The Obama Administration is under mounting pressure from Democrats on Capitol Hill to scrap plans to expand offshore drilling for oil and natural gas after the April 20 rig explosion and leak in the Gulf of Mexico.
White House spokesman Robert Gibbs said last week that President Barack Obama will determine whether to stay with or abandon his call for additional drilling off various parts of the U.S. coastline once he gets the findings of a Department of the Interior investigation into the massive oil spill.
The President’s charge to Interior Secretary Kenneth L. Salazar over the course of the next 30 days is “to examine every aspect of what may have gone wrong and contributed to, or caused, the incident that we’re dealing with in the Gulf,” Gibbs said on May 3. “His charge is wide open, and I believe that what he finds will determine our next steps as it relates to offshore oil policy,” he added.
On April 30, Obama ordered Salazar to review what happened and report back on new technologies available to prevent deepwater oil rig spills. “I continue to believe that domestic oil production is an important part of our overall strategy for energy security,” Obama said during a White House press briefing. “But I’ve always said it must be done responsibly, for the safety of our workers and our environment.”
Democratic lawmakers from Florida and New Jersey are among those calling on Obama to drop his plan to expand offshore drilling.

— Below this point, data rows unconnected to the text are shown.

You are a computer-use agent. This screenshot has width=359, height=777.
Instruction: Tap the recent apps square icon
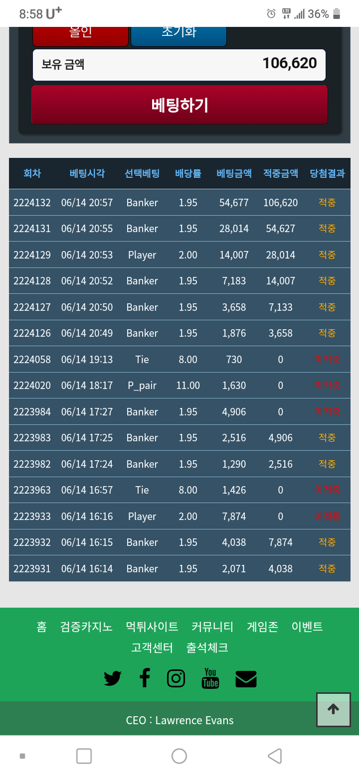tap(84, 756)
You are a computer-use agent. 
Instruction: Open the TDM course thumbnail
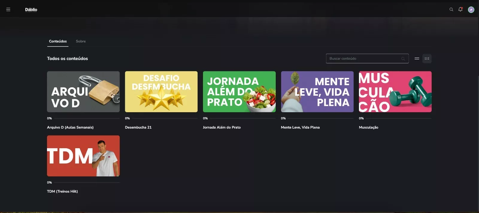[x=83, y=156]
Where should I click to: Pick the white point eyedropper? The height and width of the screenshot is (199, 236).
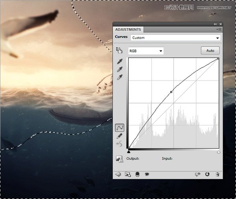[x=120, y=77]
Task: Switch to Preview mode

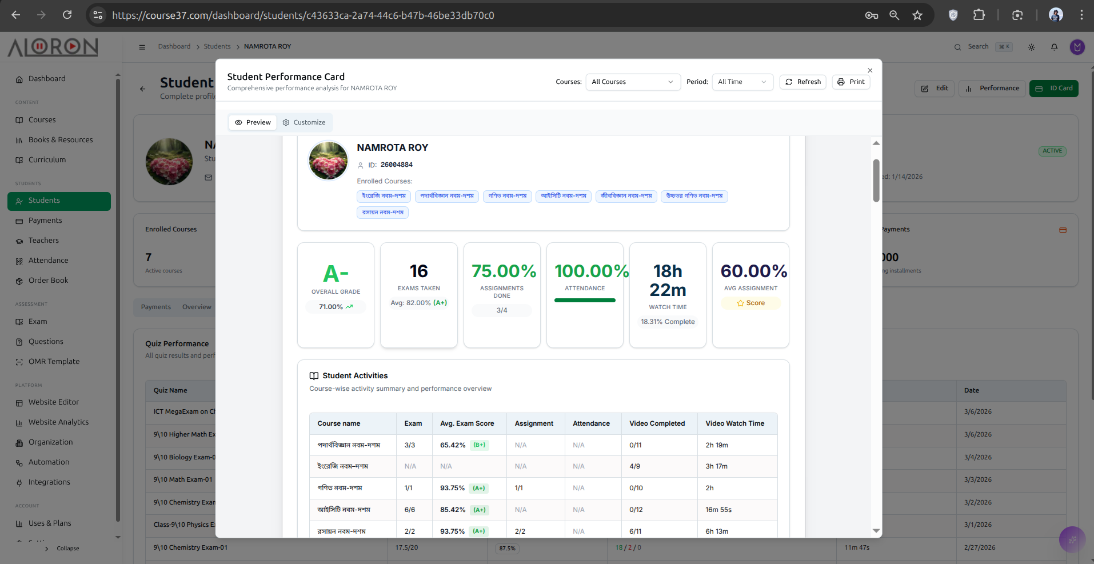Action: [253, 122]
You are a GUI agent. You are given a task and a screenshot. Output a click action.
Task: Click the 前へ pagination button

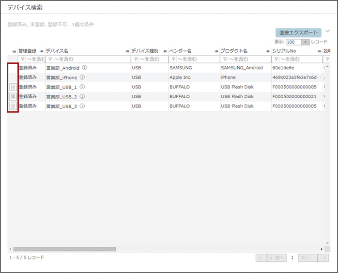point(277,258)
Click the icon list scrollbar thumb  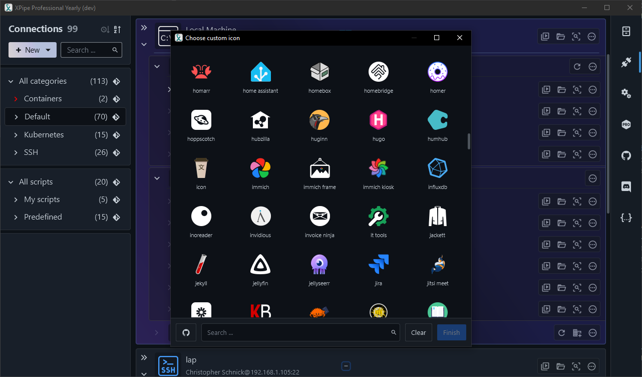click(x=469, y=141)
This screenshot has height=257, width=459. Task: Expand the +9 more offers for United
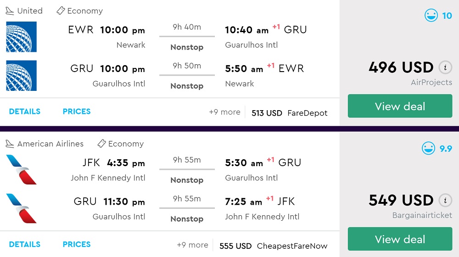click(224, 112)
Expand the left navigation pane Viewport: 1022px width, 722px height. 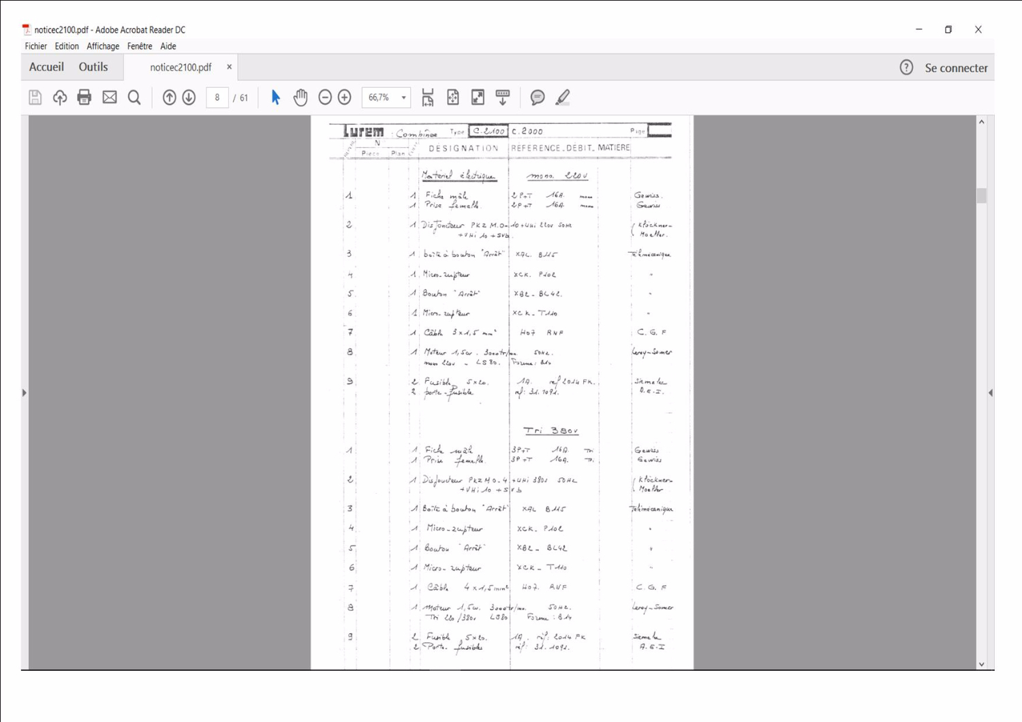point(25,393)
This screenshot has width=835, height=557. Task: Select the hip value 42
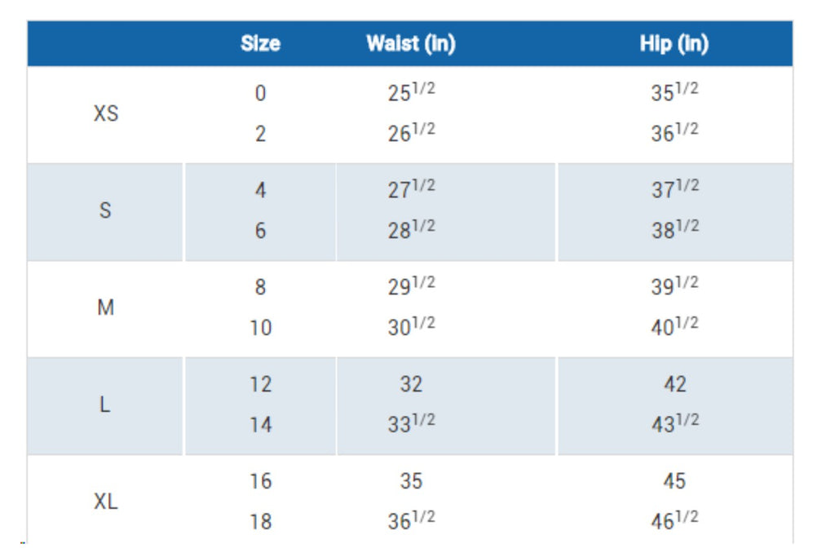[674, 384]
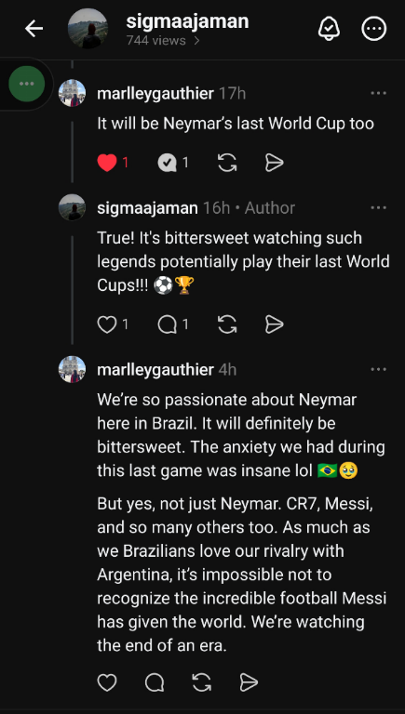Viewport: 405px width, 714px height.
Task: Open marlleygauthier username on 17h comment
Action: point(155,94)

At a Capitol Hill press conference on May 4, Sen. Bill Nelson (D-Fla.) proclaimed that the President’s proposal would be “dead on arrival” if introduced as legislation in Congress.
The White House needs congressional approval for expanded leasing in the eastern Gulf of Mexico, where a large no-drilling buffer off Florida’s coast is in place until mid-2022. The President has also proposed new oil and gas drilling along the East Coast, from Delaware to central Florida, beginning in 2012 (C&EN, May 3, page 30).

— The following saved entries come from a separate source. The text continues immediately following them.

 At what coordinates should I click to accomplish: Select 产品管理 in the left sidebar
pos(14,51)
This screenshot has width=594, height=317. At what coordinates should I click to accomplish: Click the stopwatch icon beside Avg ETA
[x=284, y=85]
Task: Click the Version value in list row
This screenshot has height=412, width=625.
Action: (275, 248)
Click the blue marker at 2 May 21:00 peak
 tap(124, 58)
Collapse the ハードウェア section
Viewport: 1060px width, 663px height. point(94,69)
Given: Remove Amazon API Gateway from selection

“Sadly, it now takes this environmental and economic disaster to remind everyone how lethal this production is, even when it’s 42 miles off the Louisiana coast,” Nelson remarked.
“This catastrophe demonstrates exactly why no new drilling should proceed in any U.S. waters, and certainly not in the Atlantic,” Sen. Robert Menendez (D-N.J.) said. “I don’t want to gamble New Jersey’s coastline.”

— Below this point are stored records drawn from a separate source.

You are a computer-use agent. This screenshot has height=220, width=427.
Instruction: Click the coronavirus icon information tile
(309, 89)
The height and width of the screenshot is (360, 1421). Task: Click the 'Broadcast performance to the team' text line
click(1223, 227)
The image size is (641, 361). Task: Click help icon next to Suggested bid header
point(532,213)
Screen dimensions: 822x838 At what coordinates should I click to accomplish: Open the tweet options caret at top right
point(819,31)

But Republicans and oil-state Democrats, such as Sen. Mary L. Landrieu of Louisiana, say the spill should not cause policymakers to shy away from more offshore drilling. “We don’t believe in burying our head in the sand and pretending that the country does not need 20 million barrels of oil a day, or pretending that we can get this energy tomorrow from somewhere else,” Landrieu said. “We have to continue to go forward.”
The Gulf of Mexico provides 25% of U.S. oil output and 15% of U.S. natural gas production.